Simple kNN algorithm with k-Fold Cross Validation
Project description
simple-kNN
This repository is for Continuous Integration of my simple k-Nearest Neighbors (kNN) algorithm to pypi package.
For notebook version please visit this repository
k-Nearest Neighbors
k-Nearest Neighbors, kNN for short, is a very simple but powerful technique used for making predictions.
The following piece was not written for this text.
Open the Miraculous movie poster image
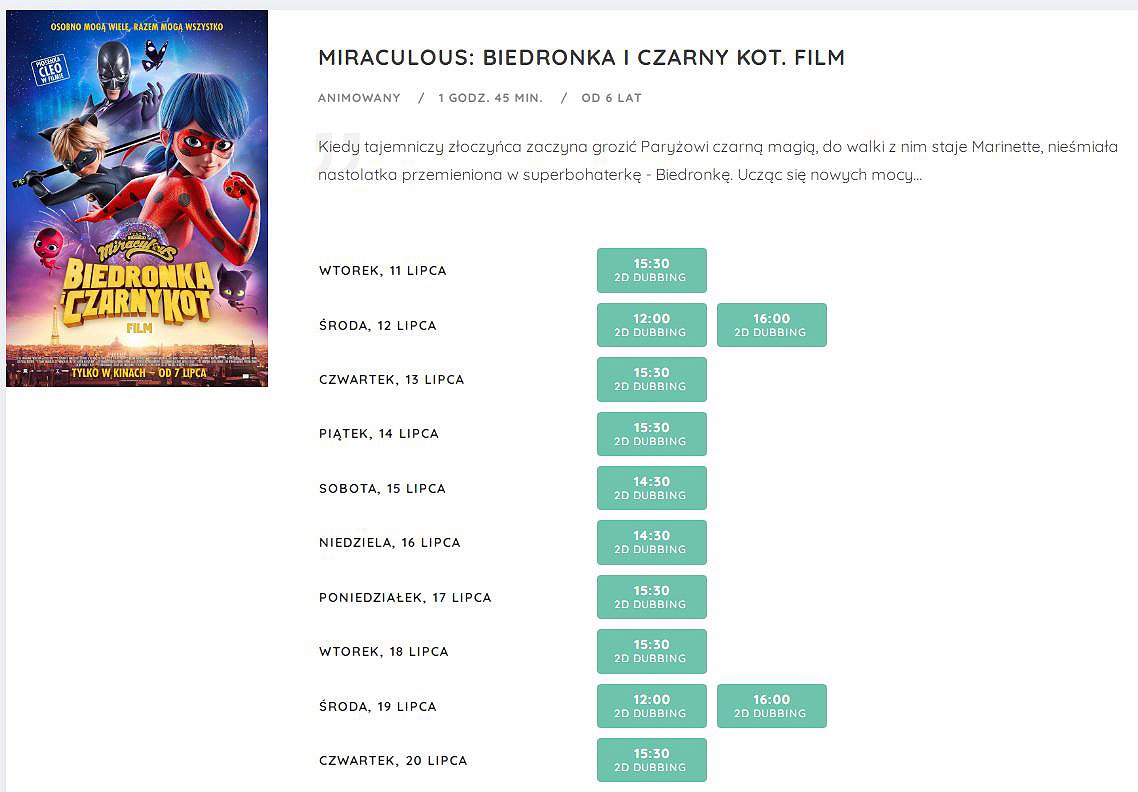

The principle behind kNN is to use “most similar historical examples to the new data.”
k-Nearest Neighbors in 4 easy steps
- Choose a value for k
- Find the distance of the new point to each record of training data
- Get the k-Nearest Neighbors
- Making Predictions
- For classification problem, the new data point belongs to the class that most of the neighbors belong to.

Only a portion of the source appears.